Computer Vision for Fashion: Virtual Dressing Rooms
by Adam Pease
Recently, the computer vision provider, Revery.ai, has turned heads with its exposition of an AI-based solution for virtual dressing rooms. Revery.ai’s press attention has come from the scale and extensibility of its solution, which is capable of analyzing over a million garment images a week. This blog describes the product and considers what it may imply about the relationship between computer vision and generative content.
Who Is Revery.ai?
Revery secured funding last summer from Y Combinator, a seed money startup incubator that helped launch the likes of Airbnb, Stripe, Dropbox, DoorDash, and Instacart. It received backing to the tune of $125,000, with an eventual goal of another $1.5 million seed round down the road. Its small team includes a group of computer science Ph.D. students whose expertise in AI development has led them to create a fast and scalable solution for fashion e-commerce brands.

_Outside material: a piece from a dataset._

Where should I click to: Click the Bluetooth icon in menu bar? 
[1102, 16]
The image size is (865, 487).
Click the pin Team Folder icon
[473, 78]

Revery.ai’s virtual dressing room works by using computer vision to synthetically generate the bodies of human models. It then takes these model images and combines them with databases of e-commerce stock, creating readymade versions of models wearing clothes without having to spend time photographing real human beings.
The End of Models? E-Commerce Goes Generative
In our recently predicted note on 2021 computer vision trends, Aragon predicted the rise in generative solutions to different e-commerce content marketing and advertising challenges. The rise of generative models, such as generative adversarial networks (GANs) has increased as algorithms have become better at producing content that the human eye cannot discriminate as fake.
In the case of human bodies, the future of generative content is already here. Now, brands can feature human faces that have never existed before in their advertisements. This can save a considerable amount of business time and spend when one considers the expenditure involved with designing sets, setting up cameras, editing photographs, and the actual payments to the models. If these solutions prove to be scalable for large brands, we may be heading towards a future for e-commerce that shifts away from reliance on human models altogether.
Bottom Line
Revery.ai is just one provider in an e-commerce market that is used to relying on human beings for fashion modeling and content marketing. At the same time, its early success paints an interesting picture of what the future of e-commerce may look like. If businesses can get by generating models for little cost, why would they turn back to real humans?